Quais são, para além da definitiva superação simbólica dos traços autoritários da era Pinochet, os possíveis significados desta nova constituição? O plebiscito de 25 de outubro é o resultado de uma série de protestos de alta escala, iniciados na capital chilena há um ano, motivados, sobretudo, por um crescente descontentamento com a alegada falta de compromisso do Estado com a segurança social da população. Mas será que a insatisfação se confirma em termos constitucionais? A Carta de 1980 é, como muitos de seus críticos denunciam, a tradução de um Estado comprometido com políticas neoliberais?

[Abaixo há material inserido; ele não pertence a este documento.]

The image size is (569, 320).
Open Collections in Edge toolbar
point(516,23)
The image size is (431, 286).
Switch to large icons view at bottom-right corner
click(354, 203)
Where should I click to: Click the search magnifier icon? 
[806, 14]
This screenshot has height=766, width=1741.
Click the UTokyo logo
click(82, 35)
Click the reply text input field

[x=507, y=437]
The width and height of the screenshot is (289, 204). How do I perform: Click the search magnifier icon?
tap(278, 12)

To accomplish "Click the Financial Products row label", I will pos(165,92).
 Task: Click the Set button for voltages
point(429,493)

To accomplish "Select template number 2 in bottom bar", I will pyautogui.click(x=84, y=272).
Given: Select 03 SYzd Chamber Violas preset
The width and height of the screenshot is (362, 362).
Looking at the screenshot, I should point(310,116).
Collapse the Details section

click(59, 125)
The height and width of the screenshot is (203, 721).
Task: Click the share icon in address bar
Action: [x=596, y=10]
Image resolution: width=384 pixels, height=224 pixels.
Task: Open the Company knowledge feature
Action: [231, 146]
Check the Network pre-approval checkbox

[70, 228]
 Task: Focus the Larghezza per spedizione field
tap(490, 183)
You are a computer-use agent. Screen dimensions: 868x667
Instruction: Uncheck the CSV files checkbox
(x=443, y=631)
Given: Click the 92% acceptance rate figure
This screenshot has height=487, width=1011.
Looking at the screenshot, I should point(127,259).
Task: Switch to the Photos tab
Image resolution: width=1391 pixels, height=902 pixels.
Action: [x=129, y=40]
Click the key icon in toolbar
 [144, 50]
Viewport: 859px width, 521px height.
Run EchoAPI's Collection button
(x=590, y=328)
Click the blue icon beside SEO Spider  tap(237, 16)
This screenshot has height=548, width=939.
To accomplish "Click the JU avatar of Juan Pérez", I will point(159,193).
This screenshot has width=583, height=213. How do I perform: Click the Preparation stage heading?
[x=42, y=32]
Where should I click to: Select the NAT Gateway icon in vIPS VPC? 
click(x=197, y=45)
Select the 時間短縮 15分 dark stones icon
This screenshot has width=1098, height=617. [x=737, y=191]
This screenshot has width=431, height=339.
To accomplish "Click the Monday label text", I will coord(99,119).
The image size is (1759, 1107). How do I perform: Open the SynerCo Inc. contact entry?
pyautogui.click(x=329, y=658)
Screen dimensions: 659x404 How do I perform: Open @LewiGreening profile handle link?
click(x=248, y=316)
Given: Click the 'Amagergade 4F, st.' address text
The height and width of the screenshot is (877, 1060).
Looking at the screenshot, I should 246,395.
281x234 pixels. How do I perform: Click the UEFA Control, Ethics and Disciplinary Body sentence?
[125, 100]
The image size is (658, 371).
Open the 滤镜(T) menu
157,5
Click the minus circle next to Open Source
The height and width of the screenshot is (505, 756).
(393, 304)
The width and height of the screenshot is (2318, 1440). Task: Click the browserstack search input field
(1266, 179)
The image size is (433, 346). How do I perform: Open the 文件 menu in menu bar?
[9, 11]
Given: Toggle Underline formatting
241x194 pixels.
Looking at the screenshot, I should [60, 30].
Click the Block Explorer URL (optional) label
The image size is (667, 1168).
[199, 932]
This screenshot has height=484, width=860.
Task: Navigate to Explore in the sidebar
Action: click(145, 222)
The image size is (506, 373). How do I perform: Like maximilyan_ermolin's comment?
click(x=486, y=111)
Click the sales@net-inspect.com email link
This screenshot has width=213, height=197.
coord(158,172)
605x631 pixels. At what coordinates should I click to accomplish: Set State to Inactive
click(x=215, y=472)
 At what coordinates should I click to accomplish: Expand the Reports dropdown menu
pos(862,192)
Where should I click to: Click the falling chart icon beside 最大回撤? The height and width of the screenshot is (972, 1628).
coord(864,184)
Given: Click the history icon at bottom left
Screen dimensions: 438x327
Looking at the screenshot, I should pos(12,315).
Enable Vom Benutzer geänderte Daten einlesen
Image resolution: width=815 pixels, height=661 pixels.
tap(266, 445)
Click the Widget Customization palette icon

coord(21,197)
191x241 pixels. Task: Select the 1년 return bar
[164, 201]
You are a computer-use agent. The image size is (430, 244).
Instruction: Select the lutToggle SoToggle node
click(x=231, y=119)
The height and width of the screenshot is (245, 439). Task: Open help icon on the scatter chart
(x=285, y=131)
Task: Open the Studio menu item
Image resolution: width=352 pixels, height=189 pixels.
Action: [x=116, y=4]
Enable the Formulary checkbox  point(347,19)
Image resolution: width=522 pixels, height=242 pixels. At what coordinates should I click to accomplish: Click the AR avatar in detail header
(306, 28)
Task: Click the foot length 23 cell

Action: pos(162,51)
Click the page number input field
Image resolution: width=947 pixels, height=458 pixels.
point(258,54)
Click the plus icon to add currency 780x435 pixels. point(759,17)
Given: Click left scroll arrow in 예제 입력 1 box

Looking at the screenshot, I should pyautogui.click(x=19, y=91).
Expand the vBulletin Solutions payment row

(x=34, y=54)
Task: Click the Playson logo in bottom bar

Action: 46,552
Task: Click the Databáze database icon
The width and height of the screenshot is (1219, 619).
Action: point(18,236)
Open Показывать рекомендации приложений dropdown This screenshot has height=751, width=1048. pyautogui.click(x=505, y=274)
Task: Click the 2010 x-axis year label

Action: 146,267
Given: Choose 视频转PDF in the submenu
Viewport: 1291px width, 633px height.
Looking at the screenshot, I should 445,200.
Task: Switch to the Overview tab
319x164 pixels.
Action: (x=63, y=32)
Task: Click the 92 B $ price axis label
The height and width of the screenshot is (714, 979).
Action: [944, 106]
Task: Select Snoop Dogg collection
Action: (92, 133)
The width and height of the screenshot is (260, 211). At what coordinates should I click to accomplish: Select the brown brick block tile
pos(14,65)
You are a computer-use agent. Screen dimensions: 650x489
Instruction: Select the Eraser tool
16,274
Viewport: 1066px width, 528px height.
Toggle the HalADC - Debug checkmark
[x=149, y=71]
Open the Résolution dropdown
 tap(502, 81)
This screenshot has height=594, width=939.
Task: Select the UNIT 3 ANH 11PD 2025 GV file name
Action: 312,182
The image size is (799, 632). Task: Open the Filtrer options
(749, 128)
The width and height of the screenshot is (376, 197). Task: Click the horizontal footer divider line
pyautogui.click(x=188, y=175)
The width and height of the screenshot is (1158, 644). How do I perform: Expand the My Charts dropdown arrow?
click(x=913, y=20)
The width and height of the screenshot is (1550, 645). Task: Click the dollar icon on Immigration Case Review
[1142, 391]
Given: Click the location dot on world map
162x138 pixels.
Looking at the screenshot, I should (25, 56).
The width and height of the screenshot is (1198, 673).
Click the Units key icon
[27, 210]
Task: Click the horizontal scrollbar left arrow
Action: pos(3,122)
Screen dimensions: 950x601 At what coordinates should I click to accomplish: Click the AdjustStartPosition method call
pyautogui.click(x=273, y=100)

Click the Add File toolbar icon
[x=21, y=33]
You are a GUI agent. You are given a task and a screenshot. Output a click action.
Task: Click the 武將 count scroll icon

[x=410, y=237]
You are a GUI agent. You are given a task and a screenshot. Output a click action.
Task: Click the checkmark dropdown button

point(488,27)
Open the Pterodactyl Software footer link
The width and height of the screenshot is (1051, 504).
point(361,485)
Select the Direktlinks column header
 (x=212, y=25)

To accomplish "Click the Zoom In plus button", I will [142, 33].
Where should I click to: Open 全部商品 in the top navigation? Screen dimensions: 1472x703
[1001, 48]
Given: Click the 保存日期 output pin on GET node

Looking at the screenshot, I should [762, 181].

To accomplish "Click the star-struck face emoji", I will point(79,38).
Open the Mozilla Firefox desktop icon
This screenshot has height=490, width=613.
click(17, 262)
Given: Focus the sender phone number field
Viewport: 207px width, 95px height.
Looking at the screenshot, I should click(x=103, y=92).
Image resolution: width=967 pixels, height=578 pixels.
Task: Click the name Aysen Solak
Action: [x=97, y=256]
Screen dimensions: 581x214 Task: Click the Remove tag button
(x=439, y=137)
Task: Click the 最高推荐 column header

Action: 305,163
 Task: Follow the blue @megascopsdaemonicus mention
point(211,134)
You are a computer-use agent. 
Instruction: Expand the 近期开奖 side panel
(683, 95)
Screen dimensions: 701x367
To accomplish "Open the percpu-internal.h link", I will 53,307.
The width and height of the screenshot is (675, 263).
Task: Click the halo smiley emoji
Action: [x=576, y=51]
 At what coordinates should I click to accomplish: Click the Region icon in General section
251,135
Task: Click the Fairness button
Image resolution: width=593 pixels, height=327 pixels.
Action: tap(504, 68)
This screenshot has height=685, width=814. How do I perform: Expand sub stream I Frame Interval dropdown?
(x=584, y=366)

Por meio do Constitutional Social Score Model (CSSM) [1], uma ferramenta voltada para a análise da inserção constitucional de direitos sociais, é possível comparar a constituição chilena com as demais constituições sul-americanas. A criticada Carta chilena tem uma pontuação de 2,53 (em uma escala de 0 a 10), que foi elevada para 2,6 com a emenda de 1999 e para 2,9 por meio de nova emenda em 2003. Para ser justo, em 1980, quando foi promulgada, sua pontuação era mais elevada, por exemplo, que as então constituições argentina (de 1853, mas então emendada pela última vez em 1957) (0,62) e brasileira (de 1967, mas então emendada pela última vez em 1978) (2,3), e muito superior à média mundial. Porém, se considerarmos as versões mais recentes de todas as constituições sul-americanas, a chilena tem a pior pontuação – apenas 2,9, frente à uma média de 5,19 na região.

Isso sugere que a decisão por manter a constituição da ditadura, reformando apenas seus dispositivos mais diretamente relacionados ao resgate das instituições democráticas, pode ter tido implicações duradouras no letárgico progresso constitucional chileno em termos do reconhecimento dos direitos sociais e econômicos. O Chile, absorvido pelos elementos anacrônicos de sua constituição, parou no tempo – ao menos quando comparado com seus vizinhos sul-americanos. Caso siga os anseios populares que motivaram sua convocação, a nova constituinte promete entregar uma nova Carta capaz enterrar os fantasmas do passado e superar a inércia do compromisso impossível, que gravitou os direitos sociais para o abismo do direito constitucional sul-americano.

*Lucas Costa é cientista político e pesquisador pós-doutorando no FGV CEPESP

[1] Para mais informações sobre o CSSM, ler: COSTA, L. N. F. Social Agenda and Constitutionalism: a comparative study. 77th Annual MPSA Conference. Palmer House Hilton, Chicago, IL. April 4-7, 2019.